Le président de la République, Marcelo Rebelo de Sousa, a appelé les victimes d’abus sexuels commis par des prêtres à le signaler à la commission indépendante qui surveille la situation.

« Témoin, usez du droit de dénonciation. S’ils veulent témoigner anonymement devant des experts, qui recevront votre témoignage sur la base de la confiance, ils ont la commission », a déclaré Marcelo aux journalistes, après avoir rencontré la commission indépendante.

Pour le chef de l’Etat, « l’importance du témoignage » a été évidente. « À tout âge, dans toutes les situations. Le témoignage est anonyme et a une valeur fondamentale en tant qu’exemple de ce que devrait être le comportement des Portugais, qui ne devraient pas avoir peur, ne devraient pas être inhibés », a-t-il souligné.

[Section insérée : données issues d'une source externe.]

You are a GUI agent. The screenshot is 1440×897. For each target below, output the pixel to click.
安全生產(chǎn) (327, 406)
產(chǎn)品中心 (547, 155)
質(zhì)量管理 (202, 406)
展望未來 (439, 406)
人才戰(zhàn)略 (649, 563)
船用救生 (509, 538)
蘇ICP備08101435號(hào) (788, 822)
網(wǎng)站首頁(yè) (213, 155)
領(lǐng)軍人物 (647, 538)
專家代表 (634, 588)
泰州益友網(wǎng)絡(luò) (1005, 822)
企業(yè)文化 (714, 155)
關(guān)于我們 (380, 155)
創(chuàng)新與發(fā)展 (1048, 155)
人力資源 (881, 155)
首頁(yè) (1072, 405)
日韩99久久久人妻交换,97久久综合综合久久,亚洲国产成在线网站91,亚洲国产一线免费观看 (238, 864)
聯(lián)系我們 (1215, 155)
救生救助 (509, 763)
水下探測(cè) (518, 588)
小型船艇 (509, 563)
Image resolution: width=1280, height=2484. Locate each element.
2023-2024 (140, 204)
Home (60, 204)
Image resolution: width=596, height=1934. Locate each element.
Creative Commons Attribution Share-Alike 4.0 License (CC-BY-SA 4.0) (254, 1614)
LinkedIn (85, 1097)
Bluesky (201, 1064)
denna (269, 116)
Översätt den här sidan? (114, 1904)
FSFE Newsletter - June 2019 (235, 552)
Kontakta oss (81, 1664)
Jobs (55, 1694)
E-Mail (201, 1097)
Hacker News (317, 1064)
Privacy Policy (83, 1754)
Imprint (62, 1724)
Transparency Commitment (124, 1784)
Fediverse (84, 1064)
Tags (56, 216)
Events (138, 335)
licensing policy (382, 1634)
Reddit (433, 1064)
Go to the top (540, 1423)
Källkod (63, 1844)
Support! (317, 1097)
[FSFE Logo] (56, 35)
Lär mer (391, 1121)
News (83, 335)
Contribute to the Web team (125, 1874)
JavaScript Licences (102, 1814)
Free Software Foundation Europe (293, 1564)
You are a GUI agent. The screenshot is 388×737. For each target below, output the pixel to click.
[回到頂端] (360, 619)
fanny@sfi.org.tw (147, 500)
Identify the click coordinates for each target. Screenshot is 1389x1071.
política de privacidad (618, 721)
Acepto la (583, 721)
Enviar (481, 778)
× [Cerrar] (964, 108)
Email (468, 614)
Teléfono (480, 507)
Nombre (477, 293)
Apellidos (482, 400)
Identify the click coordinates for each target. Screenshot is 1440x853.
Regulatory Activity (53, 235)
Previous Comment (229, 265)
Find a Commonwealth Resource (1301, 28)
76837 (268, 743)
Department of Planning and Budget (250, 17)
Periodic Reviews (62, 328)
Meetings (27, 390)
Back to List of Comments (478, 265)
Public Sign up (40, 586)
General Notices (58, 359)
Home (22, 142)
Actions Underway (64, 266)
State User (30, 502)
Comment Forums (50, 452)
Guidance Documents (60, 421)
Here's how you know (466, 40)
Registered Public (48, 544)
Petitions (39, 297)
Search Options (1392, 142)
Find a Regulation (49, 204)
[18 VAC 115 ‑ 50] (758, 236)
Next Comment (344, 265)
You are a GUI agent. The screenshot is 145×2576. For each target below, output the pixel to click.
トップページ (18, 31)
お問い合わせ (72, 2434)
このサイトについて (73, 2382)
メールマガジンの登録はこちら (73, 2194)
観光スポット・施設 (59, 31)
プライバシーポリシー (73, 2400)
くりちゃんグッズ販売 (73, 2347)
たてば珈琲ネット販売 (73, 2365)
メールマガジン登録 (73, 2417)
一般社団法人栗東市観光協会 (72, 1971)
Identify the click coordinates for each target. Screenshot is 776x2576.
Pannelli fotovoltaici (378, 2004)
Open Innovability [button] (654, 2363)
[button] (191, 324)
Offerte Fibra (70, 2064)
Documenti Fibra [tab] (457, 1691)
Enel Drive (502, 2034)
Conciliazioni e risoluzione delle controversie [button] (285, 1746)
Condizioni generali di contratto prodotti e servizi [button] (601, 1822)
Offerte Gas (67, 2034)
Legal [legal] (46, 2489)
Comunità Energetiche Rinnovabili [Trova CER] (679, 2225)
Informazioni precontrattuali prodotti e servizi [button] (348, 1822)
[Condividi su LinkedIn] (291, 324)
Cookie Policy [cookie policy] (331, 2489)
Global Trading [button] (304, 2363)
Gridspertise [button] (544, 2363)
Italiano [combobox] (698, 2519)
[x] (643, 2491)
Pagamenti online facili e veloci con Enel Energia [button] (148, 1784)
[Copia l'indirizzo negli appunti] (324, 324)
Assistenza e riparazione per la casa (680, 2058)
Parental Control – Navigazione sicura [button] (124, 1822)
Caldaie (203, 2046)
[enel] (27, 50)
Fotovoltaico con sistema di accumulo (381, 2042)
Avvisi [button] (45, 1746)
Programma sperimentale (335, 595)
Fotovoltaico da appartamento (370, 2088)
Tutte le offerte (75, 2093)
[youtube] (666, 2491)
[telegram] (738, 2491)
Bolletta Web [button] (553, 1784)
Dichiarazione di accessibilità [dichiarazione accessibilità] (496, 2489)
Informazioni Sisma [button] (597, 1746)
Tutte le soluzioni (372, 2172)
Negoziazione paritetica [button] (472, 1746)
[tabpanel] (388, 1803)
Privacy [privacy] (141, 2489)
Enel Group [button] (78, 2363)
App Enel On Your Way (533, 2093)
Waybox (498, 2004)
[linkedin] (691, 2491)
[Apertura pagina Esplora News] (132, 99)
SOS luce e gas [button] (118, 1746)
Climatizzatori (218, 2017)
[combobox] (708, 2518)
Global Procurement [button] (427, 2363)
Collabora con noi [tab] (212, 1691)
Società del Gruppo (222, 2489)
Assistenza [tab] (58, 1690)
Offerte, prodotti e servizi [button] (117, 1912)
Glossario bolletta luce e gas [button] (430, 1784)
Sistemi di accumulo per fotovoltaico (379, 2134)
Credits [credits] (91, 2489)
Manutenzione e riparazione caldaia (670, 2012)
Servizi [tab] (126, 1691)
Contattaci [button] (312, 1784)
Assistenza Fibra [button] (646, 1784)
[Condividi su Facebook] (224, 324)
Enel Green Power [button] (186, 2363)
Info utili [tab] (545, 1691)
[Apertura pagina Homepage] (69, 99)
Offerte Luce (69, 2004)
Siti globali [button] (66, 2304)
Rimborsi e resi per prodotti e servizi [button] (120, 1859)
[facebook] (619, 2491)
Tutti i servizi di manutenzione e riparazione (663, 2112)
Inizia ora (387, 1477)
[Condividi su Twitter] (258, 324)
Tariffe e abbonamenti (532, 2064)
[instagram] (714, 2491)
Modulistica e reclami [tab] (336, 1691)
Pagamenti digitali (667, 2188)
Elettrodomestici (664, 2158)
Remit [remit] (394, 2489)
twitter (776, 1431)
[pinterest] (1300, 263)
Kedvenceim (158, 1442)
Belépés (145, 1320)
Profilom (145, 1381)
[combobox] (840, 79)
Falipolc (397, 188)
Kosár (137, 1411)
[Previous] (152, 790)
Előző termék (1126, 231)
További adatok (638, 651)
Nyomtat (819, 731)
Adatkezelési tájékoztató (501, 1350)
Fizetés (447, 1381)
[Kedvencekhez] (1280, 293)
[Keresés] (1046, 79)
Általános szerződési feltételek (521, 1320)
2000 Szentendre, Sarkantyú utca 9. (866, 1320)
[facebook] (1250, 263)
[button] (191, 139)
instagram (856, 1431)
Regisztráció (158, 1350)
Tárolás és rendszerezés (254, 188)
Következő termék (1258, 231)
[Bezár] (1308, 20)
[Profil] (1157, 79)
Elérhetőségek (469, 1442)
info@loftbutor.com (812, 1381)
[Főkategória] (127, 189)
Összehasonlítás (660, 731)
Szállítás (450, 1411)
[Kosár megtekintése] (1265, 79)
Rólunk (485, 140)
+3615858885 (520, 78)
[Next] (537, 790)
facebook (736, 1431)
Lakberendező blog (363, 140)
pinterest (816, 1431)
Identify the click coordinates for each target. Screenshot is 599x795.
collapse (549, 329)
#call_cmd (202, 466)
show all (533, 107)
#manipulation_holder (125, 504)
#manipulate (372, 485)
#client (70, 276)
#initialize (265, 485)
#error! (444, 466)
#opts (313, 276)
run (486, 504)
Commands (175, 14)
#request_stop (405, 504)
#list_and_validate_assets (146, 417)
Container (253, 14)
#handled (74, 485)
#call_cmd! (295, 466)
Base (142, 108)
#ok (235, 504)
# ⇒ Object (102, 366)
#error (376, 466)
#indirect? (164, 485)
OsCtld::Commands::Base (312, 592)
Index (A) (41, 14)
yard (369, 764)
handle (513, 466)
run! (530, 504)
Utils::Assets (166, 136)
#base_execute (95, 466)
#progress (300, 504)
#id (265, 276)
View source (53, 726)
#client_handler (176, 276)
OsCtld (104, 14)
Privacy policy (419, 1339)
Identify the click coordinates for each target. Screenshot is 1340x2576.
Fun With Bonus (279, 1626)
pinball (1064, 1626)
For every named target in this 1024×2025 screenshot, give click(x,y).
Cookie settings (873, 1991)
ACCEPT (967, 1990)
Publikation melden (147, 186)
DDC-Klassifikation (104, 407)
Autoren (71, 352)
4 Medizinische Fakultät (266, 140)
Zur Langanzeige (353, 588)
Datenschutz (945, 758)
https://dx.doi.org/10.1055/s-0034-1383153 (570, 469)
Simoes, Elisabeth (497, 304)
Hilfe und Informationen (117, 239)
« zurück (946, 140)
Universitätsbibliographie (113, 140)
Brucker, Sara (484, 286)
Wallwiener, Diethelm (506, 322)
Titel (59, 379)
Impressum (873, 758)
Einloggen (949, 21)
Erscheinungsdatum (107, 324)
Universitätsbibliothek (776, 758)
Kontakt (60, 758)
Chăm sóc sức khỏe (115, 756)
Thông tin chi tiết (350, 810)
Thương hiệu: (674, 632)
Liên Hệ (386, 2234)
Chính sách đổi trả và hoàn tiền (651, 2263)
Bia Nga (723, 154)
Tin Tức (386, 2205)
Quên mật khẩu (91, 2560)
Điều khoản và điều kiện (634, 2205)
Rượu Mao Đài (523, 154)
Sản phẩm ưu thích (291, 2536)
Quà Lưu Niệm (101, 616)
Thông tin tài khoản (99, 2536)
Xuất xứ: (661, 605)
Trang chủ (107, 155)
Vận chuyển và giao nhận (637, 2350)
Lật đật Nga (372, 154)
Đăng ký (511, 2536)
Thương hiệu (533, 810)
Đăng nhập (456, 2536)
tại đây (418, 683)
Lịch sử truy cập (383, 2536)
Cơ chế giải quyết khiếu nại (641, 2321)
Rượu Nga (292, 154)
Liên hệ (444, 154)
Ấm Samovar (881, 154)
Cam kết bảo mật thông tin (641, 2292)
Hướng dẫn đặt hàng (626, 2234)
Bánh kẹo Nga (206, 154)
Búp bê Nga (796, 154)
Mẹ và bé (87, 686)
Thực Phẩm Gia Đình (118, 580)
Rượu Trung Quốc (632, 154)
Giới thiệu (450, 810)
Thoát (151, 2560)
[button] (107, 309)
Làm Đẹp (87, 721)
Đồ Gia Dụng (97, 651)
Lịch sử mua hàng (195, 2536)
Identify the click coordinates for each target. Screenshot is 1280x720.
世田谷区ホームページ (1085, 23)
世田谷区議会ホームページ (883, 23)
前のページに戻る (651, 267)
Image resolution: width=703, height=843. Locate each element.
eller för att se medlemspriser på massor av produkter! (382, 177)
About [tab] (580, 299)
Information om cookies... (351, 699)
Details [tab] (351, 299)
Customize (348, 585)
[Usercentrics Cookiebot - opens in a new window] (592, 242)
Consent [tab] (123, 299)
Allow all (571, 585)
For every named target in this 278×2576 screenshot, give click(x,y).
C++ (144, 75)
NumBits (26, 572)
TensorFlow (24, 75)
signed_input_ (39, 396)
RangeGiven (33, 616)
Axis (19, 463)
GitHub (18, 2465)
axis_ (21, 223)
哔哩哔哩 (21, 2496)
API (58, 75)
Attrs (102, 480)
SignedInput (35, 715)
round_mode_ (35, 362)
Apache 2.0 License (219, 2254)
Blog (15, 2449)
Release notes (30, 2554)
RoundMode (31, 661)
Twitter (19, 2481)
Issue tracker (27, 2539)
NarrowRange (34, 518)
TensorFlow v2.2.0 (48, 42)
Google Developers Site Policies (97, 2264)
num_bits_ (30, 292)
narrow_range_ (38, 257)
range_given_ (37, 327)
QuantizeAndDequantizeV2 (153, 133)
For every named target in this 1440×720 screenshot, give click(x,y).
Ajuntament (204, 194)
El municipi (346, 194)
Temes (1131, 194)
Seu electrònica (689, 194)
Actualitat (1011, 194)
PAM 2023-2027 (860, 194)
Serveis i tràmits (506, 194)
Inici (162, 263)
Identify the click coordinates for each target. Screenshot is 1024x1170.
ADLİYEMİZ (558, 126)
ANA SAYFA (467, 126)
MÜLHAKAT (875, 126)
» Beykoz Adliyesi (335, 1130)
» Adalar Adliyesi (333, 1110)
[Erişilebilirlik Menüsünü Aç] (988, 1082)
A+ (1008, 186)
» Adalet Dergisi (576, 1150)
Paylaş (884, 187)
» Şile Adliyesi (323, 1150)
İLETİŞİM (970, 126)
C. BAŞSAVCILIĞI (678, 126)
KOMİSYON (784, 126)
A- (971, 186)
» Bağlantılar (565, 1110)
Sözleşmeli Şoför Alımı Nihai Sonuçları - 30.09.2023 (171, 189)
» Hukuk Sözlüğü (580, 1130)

Marcelo a également profité de l’occasion pour faire l’éloge du travail accompli par la commission. « La commission, d’une part, a débloqué au niveau des mentalités et d’autre part, elle fait un travail qui prépare l’intervention de la justice en recueillant des témoignages anonymes, en créant la confiance avec ceux qui témoignent. Il analyse ensuite ces informations pour le ministère public, c’est-à-dire pour les entités d’enquête judiciaire », a-t-il souligné.

Le président de la République fait valoir que sans la commission indépendante « il aurait été plus difficile pour les gens de surmonter leurs contraintes ».

En outre, Marcelo a mentionné que « pédagogiquement, la commission a également eu un autre rôle fondamental, qui est d’aider l’Église catholique à faire son chemin en termes de mentalité » et a souligné l’attitude de l’Église elle-même en « se rendant compte qu’une institution ne gagne que avec la vérité ».

Cette semaine, l’Observateur a avancé que Manuel Clemente, l’actuel cardinal patriarche de Lisbonne, « a pris connaissance d’une plainte d’abus sexuels sur mineurs concernant un prêtre du Patriarcat et a même rencontré la victime personnellement, mais a choisi de ne pas communiquer l’affaire au autorités civiles et pour maintenir le prêtre actif avec des fonctions d’aumônerie ».

Le patriarcat a expliqué au journal que la victime, qui affirme avoir subi des sévices dans les années 1990, ne souhaitait pas que son cas soit rendu public et souhaitait simplement que les sévices ne se reproduisent pas.

Ce vendredi, Manuel Clemente a été reçu, à sa demande, en audience privée, par le pape. Dans un communiqué auquel « Lusa » a eu accès, le Patriarcat de Lisbonne affirme que la rencontre « s’est déroulée dans une atmosphère de communion fraternelle et dans un dialogue transparent sur les événements des dernières semaines qui ont marqué la vie de l’Église en Le Portugal »

Jusqu’à présent, la commission indépendante a reçu plus de 300 plaintes pour l’étude sur les abus sexuels contre les enfants dans l’Église catholique portugaise.